= Word and element location records =
• • • •

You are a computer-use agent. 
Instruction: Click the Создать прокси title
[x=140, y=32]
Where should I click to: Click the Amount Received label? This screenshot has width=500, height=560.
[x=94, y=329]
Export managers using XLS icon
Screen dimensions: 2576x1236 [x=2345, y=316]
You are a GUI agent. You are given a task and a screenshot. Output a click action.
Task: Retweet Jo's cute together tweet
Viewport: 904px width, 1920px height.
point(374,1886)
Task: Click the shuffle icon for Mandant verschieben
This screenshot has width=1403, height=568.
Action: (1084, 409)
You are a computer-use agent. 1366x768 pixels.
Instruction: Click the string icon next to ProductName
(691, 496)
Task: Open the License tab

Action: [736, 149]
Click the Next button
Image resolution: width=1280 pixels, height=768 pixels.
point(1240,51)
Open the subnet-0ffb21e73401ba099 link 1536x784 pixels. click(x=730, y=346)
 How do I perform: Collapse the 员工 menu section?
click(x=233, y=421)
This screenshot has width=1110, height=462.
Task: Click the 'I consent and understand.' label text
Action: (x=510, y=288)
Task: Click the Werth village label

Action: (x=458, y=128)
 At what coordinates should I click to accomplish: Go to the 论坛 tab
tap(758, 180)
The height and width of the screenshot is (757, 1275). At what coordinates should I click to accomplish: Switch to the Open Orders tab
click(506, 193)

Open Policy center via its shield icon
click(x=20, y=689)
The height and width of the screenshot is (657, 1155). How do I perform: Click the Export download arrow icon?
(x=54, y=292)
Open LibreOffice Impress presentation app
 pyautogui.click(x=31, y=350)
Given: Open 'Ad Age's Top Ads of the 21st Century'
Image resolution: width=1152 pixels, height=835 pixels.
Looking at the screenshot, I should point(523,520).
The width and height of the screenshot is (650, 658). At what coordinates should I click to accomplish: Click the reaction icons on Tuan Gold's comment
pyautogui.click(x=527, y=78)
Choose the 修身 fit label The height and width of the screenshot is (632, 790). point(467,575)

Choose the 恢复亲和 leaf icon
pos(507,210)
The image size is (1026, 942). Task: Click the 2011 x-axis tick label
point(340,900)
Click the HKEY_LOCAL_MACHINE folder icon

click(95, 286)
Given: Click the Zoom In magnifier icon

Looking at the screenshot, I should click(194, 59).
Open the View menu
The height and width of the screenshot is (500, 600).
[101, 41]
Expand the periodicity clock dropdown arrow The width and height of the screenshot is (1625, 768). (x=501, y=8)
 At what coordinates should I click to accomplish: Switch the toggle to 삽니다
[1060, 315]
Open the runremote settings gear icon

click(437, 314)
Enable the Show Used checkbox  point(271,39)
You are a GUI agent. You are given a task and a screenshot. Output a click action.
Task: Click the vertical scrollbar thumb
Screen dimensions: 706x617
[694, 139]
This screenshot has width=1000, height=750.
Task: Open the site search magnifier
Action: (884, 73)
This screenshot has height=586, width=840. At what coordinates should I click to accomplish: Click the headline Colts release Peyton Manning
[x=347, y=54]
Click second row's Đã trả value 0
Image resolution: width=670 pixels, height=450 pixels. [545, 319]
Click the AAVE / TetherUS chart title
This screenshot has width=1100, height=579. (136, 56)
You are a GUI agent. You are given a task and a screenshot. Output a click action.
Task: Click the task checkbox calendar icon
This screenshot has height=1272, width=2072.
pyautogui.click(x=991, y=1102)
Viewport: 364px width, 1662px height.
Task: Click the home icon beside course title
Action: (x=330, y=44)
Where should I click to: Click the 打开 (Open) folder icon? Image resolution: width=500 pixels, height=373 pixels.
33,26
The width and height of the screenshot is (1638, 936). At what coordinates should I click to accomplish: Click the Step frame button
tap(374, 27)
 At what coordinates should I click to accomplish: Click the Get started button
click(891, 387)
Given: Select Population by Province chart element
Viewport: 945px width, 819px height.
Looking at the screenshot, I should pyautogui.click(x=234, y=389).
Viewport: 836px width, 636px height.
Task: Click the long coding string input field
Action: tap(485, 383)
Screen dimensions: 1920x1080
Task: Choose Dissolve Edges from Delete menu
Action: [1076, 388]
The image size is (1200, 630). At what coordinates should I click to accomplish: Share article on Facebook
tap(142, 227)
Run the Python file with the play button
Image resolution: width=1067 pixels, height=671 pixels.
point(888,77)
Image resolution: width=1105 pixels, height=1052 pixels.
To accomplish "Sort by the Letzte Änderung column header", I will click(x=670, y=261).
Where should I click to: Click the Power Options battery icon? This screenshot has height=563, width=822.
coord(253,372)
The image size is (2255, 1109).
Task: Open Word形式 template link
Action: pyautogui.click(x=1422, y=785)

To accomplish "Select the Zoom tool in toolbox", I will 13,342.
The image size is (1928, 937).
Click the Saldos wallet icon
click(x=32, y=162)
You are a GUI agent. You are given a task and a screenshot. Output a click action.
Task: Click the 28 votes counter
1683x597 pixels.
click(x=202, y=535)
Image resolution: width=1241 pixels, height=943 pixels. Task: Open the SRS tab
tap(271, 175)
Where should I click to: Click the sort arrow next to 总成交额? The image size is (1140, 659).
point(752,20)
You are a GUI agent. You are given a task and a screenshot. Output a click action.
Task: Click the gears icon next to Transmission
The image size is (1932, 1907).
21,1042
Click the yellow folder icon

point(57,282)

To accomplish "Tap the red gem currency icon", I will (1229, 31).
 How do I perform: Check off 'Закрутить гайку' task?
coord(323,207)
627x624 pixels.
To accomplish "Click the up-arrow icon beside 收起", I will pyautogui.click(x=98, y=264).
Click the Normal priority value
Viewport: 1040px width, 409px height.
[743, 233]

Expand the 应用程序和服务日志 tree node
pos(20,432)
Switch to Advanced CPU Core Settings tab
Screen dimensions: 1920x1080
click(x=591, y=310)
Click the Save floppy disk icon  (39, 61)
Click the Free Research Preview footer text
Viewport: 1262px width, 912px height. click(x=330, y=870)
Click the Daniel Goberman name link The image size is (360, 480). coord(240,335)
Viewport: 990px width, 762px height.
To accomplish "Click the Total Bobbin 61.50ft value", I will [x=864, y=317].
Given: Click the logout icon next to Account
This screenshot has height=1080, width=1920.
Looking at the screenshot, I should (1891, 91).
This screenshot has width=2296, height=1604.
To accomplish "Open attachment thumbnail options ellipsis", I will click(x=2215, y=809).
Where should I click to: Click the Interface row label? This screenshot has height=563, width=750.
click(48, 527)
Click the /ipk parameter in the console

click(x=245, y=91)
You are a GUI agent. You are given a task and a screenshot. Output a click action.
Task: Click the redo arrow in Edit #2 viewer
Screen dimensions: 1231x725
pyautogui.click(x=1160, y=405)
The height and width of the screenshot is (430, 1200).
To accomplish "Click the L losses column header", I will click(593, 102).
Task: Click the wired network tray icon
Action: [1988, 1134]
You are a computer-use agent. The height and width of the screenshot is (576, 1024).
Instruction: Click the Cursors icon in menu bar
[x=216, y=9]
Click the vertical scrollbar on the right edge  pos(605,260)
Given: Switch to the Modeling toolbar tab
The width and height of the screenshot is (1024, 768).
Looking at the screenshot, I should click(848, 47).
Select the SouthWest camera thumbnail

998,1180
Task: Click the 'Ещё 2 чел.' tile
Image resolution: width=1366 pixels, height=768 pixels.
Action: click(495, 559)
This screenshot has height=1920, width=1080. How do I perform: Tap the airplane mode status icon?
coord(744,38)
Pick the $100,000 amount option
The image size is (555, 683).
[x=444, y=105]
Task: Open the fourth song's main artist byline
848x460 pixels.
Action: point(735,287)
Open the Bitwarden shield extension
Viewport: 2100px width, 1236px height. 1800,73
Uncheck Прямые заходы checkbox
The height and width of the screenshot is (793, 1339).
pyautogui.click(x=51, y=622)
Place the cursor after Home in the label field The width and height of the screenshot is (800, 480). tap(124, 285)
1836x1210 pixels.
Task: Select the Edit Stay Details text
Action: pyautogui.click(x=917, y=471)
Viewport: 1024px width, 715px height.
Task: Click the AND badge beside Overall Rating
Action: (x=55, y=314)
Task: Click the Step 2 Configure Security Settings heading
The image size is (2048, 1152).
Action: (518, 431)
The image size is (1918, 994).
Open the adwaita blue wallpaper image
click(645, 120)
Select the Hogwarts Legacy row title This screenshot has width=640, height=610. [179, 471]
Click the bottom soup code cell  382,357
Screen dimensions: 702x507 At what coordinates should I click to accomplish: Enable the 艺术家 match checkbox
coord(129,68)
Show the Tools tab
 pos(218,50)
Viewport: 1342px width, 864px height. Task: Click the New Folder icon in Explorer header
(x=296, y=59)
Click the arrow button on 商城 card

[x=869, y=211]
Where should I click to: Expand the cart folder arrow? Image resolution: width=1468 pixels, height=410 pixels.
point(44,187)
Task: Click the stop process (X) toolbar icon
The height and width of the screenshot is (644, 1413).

• • • •

= Requirements =
In the records from the line with "How do I perform: Check" to the line with "will click(x=2215, y=809).", replace "icon" with "button" and leave all other text unchanged. Output only those lines.

= The result =
 How do I perform: Check off 'Закрутить гайку' task?
coord(323,207)
627x624 pixels.
To accomplish "Click the up-arrow button beside 收起", I will pyautogui.click(x=98, y=264).
Click the Normal priority value
Viewport: 1040px width, 409px height.
[743, 233]

Expand the 应用程序和服务日志 tree node
pos(20,432)
Switch to Advanced CPU Core Settings tab
Screen dimensions: 1920x1080
click(x=591, y=310)
Click the Save floppy disk button  (39, 61)
Click the Free Research Preview footer text
Viewport: 1262px width, 912px height. click(x=330, y=870)
Click the Daniel Goberman name link The image size is (360, 480). coord(240,335)
Viewport: 990px width, 762px height.
To accomplish "Click the Total Bobbin 61.50ft value", I will [x=864, y=317].
Given: Click the logout button next to Account
This screenshot has height=1080, width=1920.
Looking at the screenshot, I should (1891, 91).
This screenshot has width=2296, height=1604.
To accomplish "Open attachment thumbnail options ellipsis", I will click(x=2215, y=809).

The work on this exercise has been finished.